There are adequate published data on the prevalence of Down syndrome, beta-thalassaemia and NTDs to appreciate the need for population-based screening for these disorders in India. An approximate of 21,400 children with Down syndrome, 9000 with beta-thalassaemia and 5200 with sickle cell disease are born in India every year [6],[7]. However, multiple screening options, variability of economic status and heterogeneity of the prevalent medical services in the country make it a challenge to follow a single uniform screening protocol [8]. This article is aimed to provide information about the multitude of available screening tests and issues to be considered while choosing the appropriate test, along with information for the clinicians to make correct decisions about offering the screening test to the families.

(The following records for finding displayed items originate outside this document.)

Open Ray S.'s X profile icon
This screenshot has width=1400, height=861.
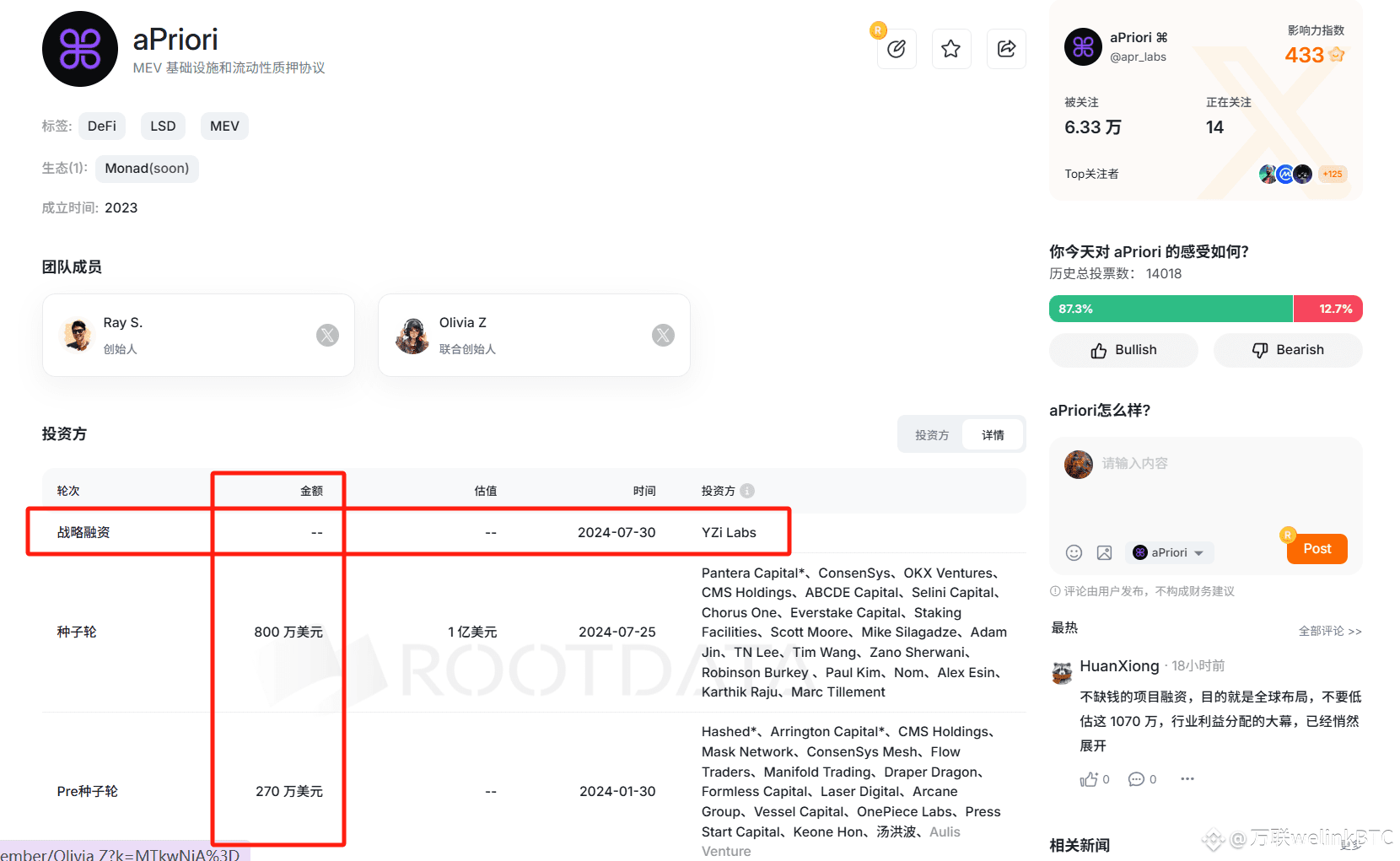[327, 335]
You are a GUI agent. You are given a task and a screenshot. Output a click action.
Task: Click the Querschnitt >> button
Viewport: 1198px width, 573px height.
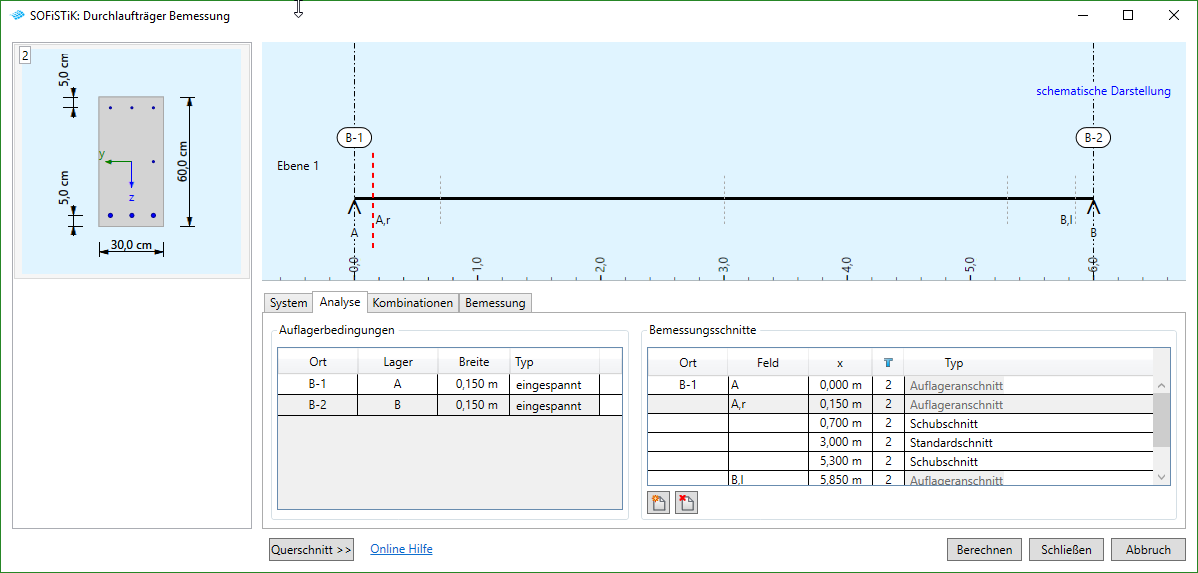coord(311,550)
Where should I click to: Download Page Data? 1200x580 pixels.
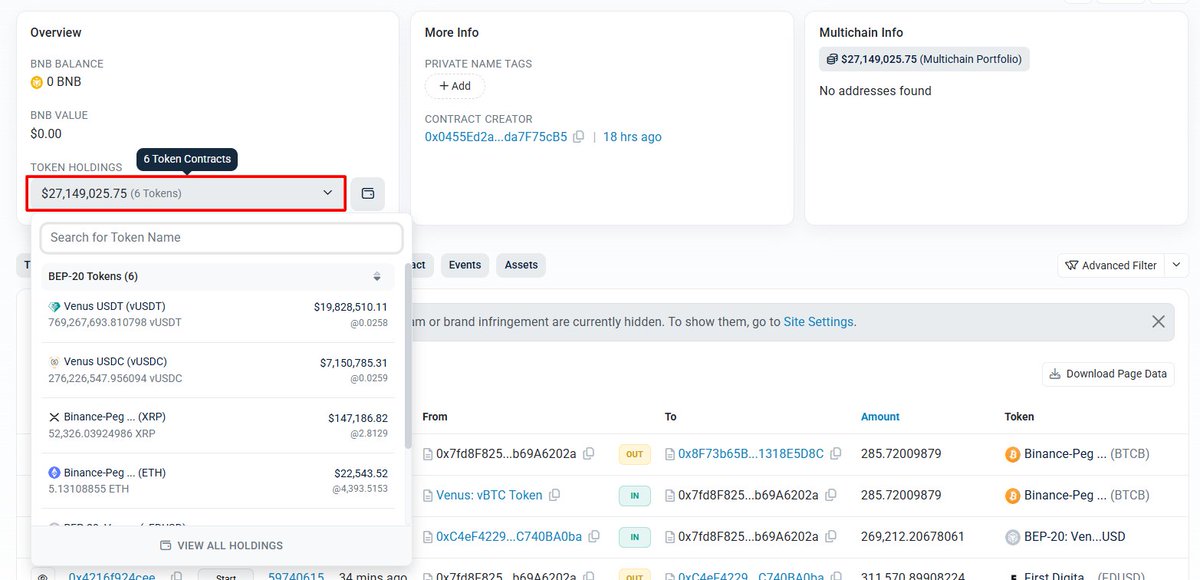[1108, 374]
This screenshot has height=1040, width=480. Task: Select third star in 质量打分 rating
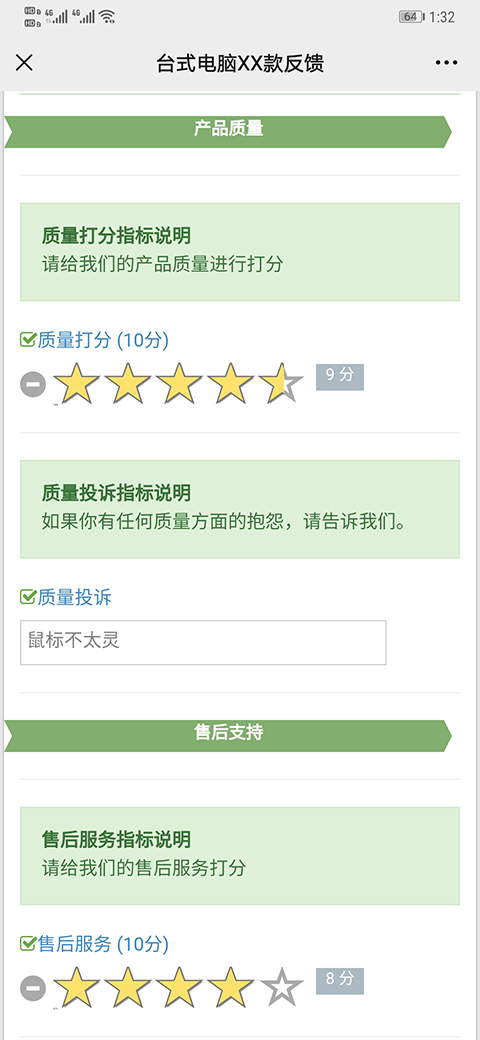[x=179, y=383]
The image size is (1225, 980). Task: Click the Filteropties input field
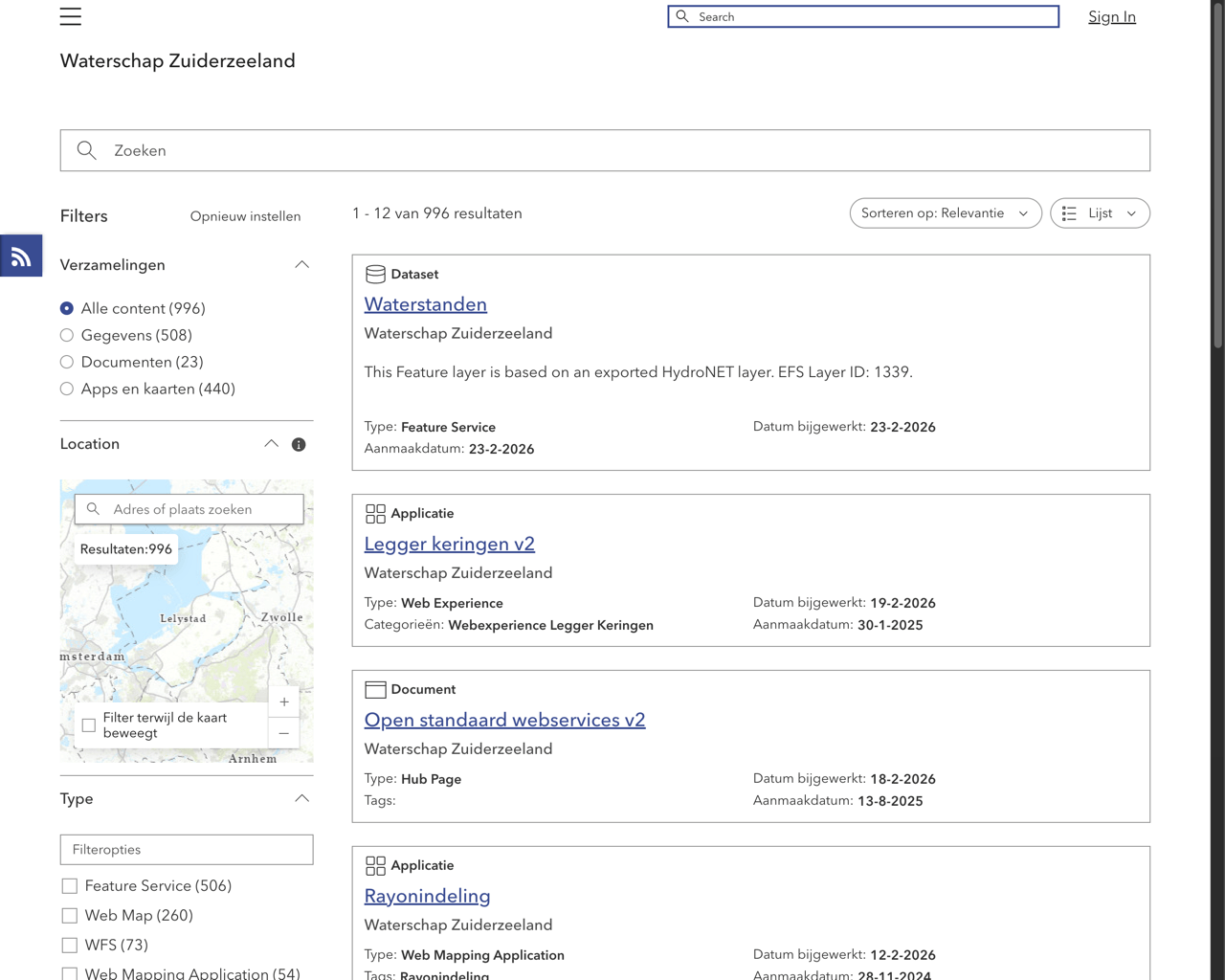[x=187, y=850]
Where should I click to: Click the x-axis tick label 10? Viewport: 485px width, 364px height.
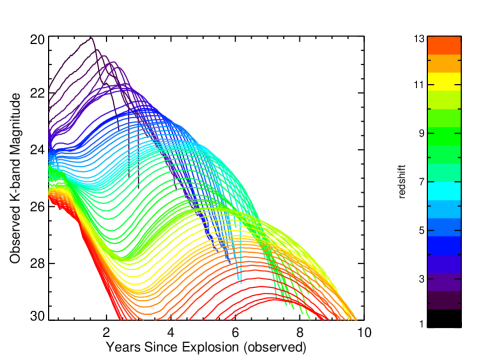(x=364, y=332)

   Screening Strategies Top


Beta-thalassaemia

Thalassaemia major is a serious disorder with difficult, costly and life-long treatment. If both partners are carriers of beta-thalassaemia, the risk of birth of a child with thalassaemia major is 25 per cent or one in four. Couples mostly come for counselling for the secondary prevention after the birth of an affected child with homozygous or compound heterozygous beta-thalassaemia (thalassaemia major or thalassaemia intermedia). It is uncommon that they are identified through primary preventive measures such as extended family screening or preconception carrier screening. The carrier frequency of beta-thalassaemia in India is 3-17 per cent in various population groups [1],[9]. The carrier frequencies of haemoglobin (Hb) E and S are up to 40 per cent in some regions [10]. Given the high burden of the disease and carrier rate in India, population screening to identify thalassaemia carriers with subsequent counselling and prenatal testing for at-risk families is essential to decrease the disease burden. Population-wide screening has helped to successfully control and reduce the incidence of beta-thalassaemia in Mediterranean countries [11],[12].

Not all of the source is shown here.